Винить других, в сущности, так же бессмысленно и бесполезно, как и проявлять пустое, ни к чему не обязывающее сочувствие без попытки понять и помочь. Винить нужно прежде всего себя — в слепоте, лживости, трусости, желании отсидеться в своей норе и отмолчаться, попытке сохранить ничтожную видимость личного благополучия, иллюзию безопасности, когда вокруг трещат и рвутся чужие судьбы, подчас даже судьбы самых близких тебе людей и по родственным связям, и — что еще важнее! — по сердечным, духовным. Такое самообвинение и есть, может быть, единственный способ сохранить в себе человека.

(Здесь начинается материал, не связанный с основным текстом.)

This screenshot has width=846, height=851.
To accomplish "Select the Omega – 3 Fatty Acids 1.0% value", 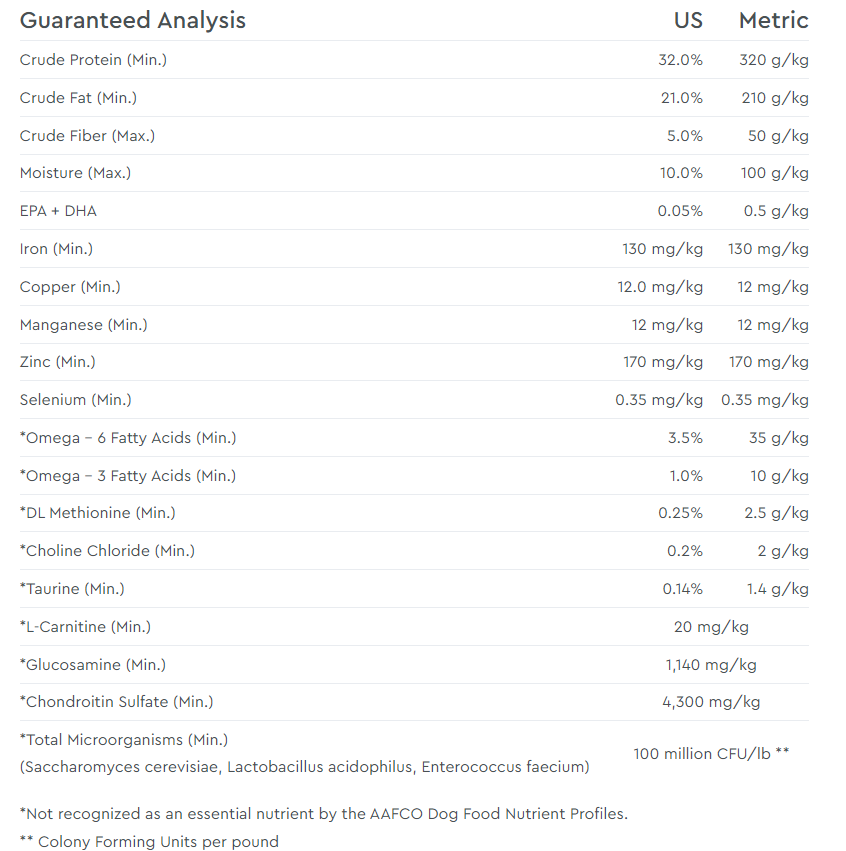I will coord(686,476).
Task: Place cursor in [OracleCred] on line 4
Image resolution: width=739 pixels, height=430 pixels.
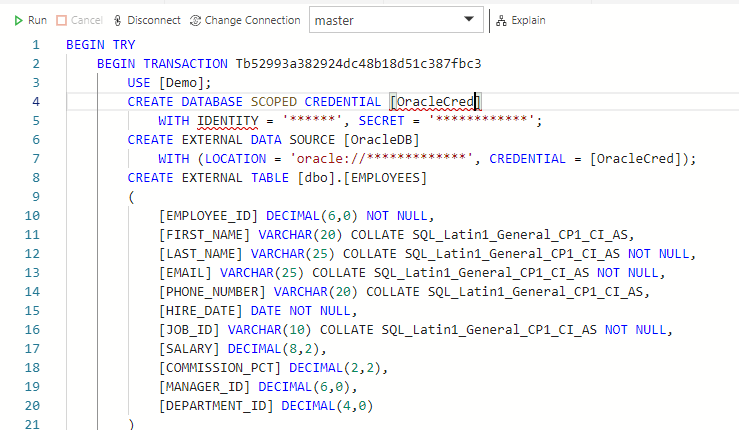Action: tap(436, 102)
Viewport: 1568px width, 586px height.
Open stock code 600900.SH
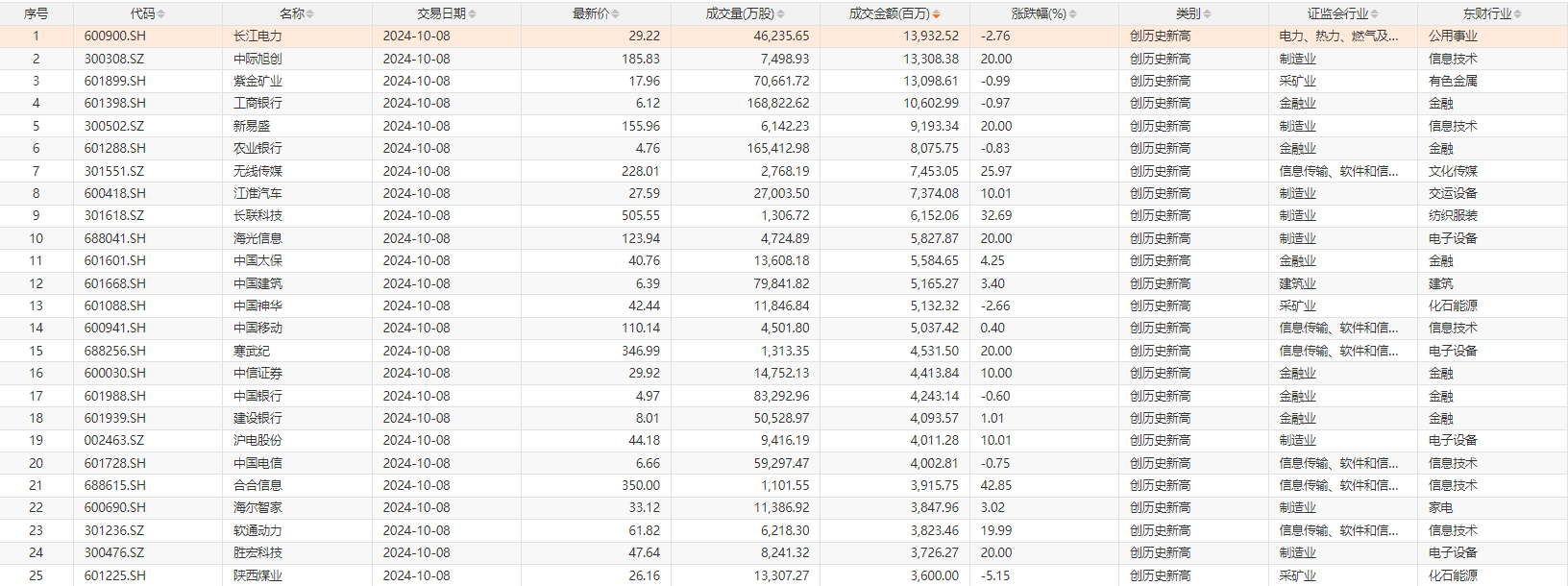click(x=115, y=37)
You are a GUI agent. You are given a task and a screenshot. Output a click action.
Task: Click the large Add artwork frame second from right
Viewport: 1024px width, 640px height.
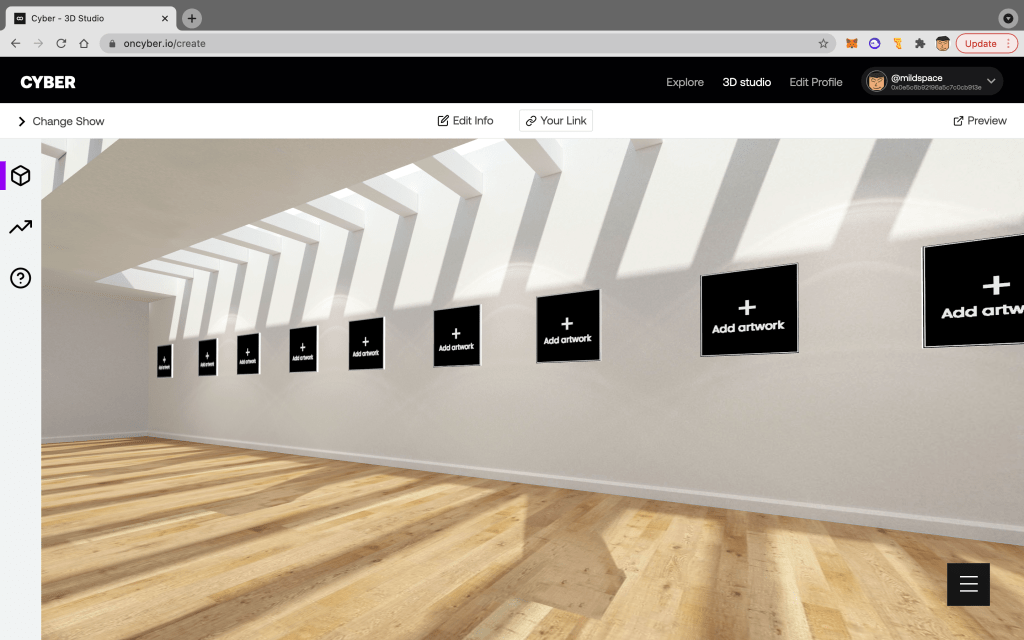tap(748, 310)
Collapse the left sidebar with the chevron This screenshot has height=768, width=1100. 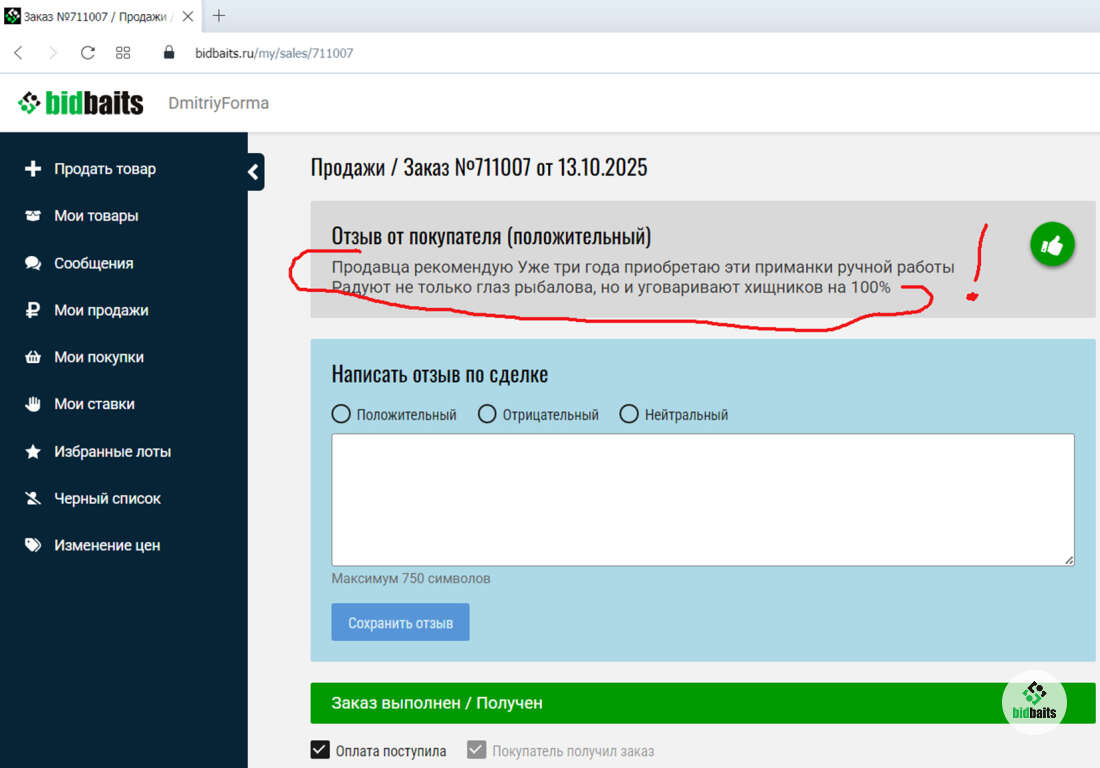click(x=254, y=172)
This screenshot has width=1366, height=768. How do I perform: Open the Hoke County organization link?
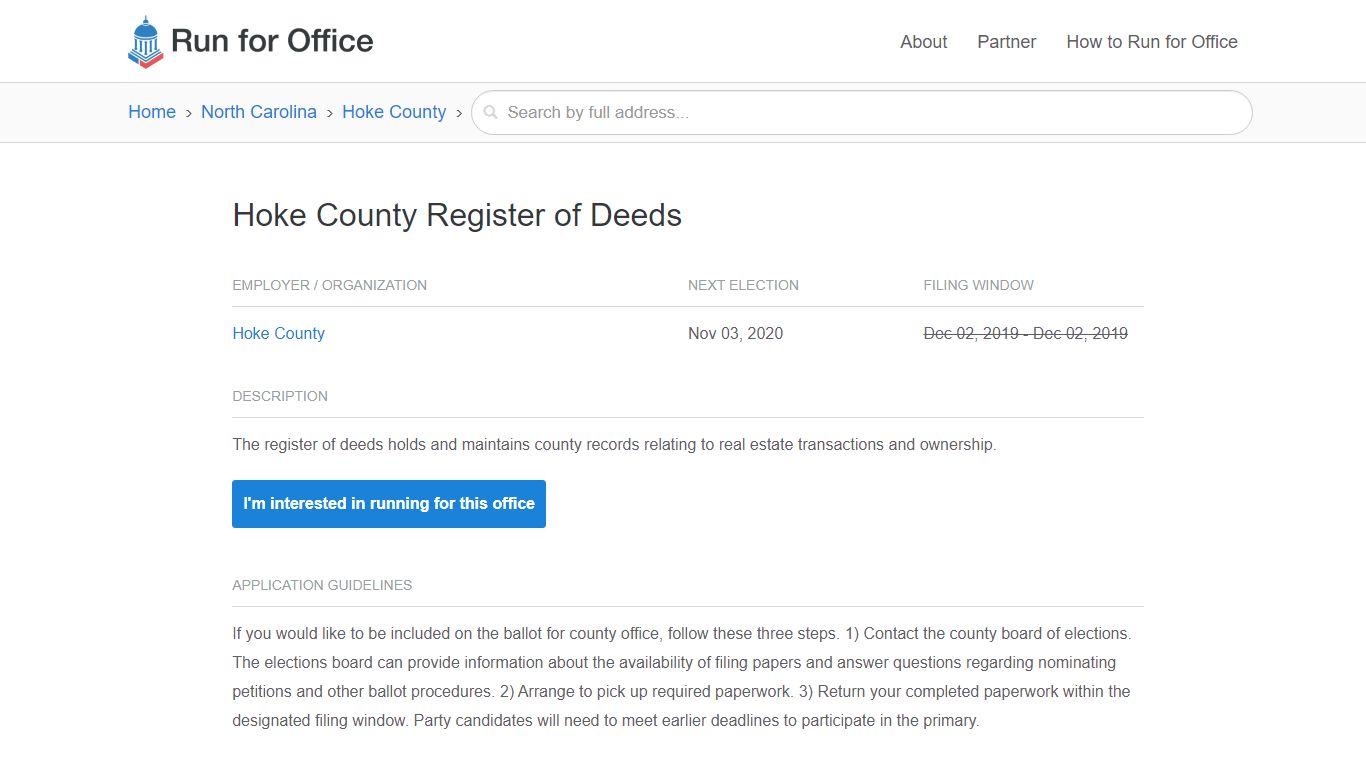pos(278,333)
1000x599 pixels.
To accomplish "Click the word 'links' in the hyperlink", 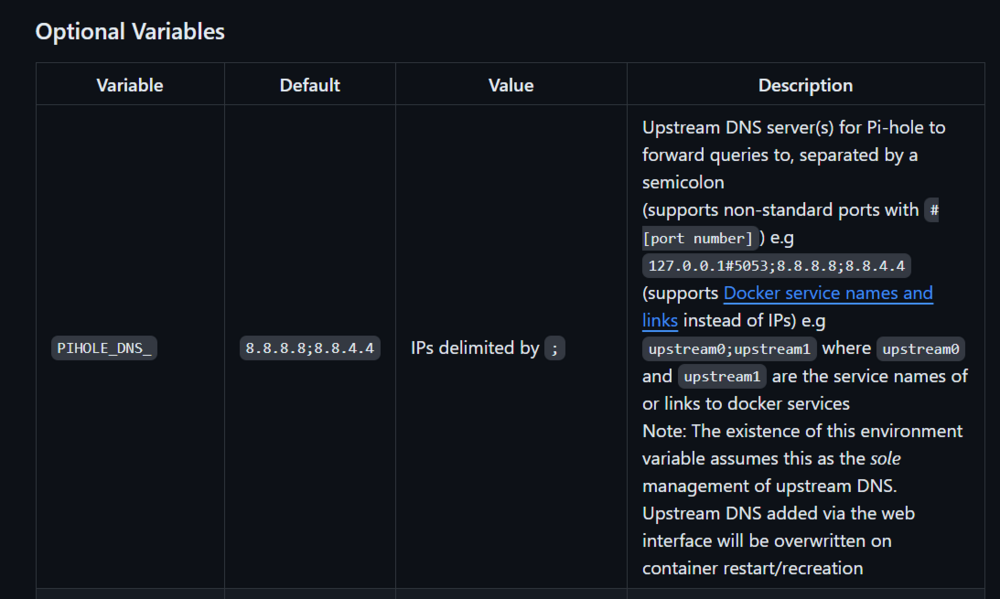I will pyautogui.click(x=659, y=320).
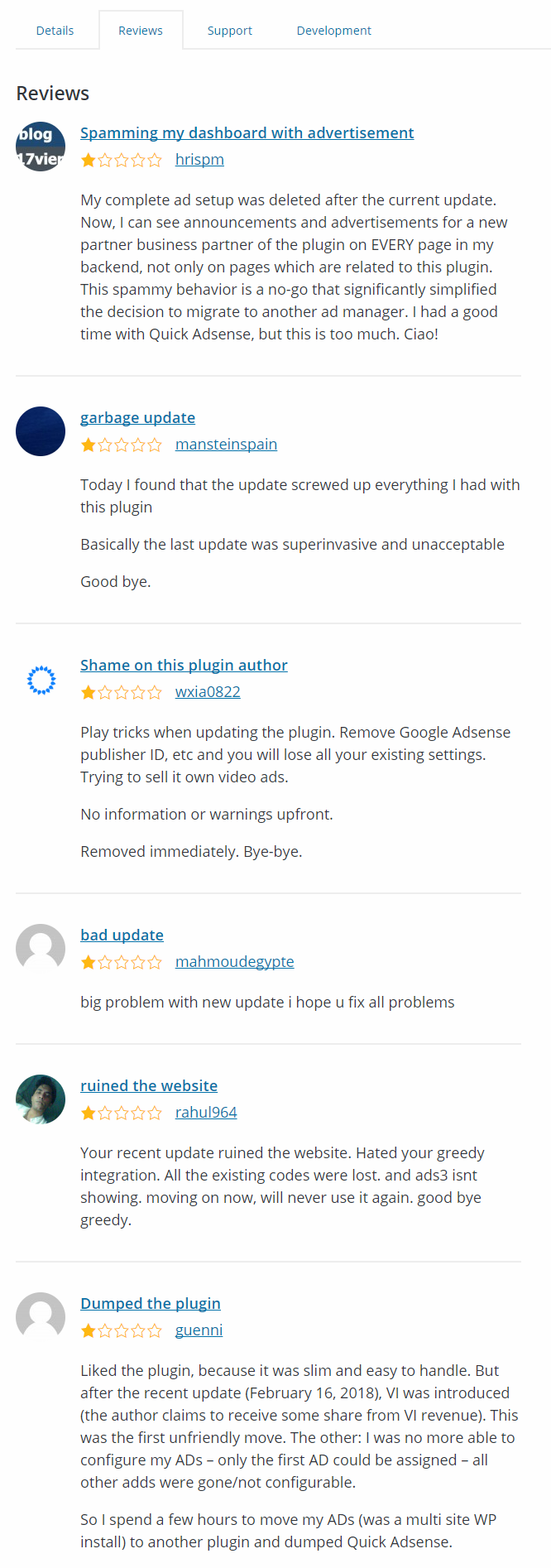Image resolution: width=551 pixels, height=1568 pixels.
Task: Click mahmoudegypte's default gray avatar
Action: pyautogui.click(x=41, y=949)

Не хочу вдаваться в прошлое Румера, да и не знаю его настолько, чтобы в него вдаваться, — все как-то недосуг было поговорить с ним подробно на эту тему, хотя очень хотелось (вот она, жизнь наша суетная!)… — но то настоящее, свидетелем которого я был, говорит: не умерла в нем душа живая, не сникла от тех испытаний, что ей достались (шестнадцать лет отбыл он в «тех местах»…). Не мне судить, чего он, Румер, не сделал в своей жизни — чего-то наверняка не сделал, что мог бы, это уж несомненно, это как все мы, — но что-то ведь и сделал хорошее, несомненно сделал! И вот тут-то мантию судьи каждый из нас, наверное, вправе напялить: не для того, чтобы вынести приговор и осудить, а чтобы за доброе поблагодарить. Кто сумел побороть многочисленные свои обстоятельства настолько, что не предает, не обманывает, не пытается прожить за чужой счет, кто к добру искренне тянется, тот уже как бы добро и делает. Как горазды мы всех обвинять, казнить без счета и жалости! И как же нелегко порой выжать из себя похвалу. Не холуйскую, рабскую, когда «все встают» (попробуй не встань! тебя потом так поднимут…), а похвалу истинную, от сердца, когда ни страха, ни корысти личной для тебя в этой похвале нет. Ну, ей же богу, словно от себя кусок отрываем подчас, когда хвалим другого!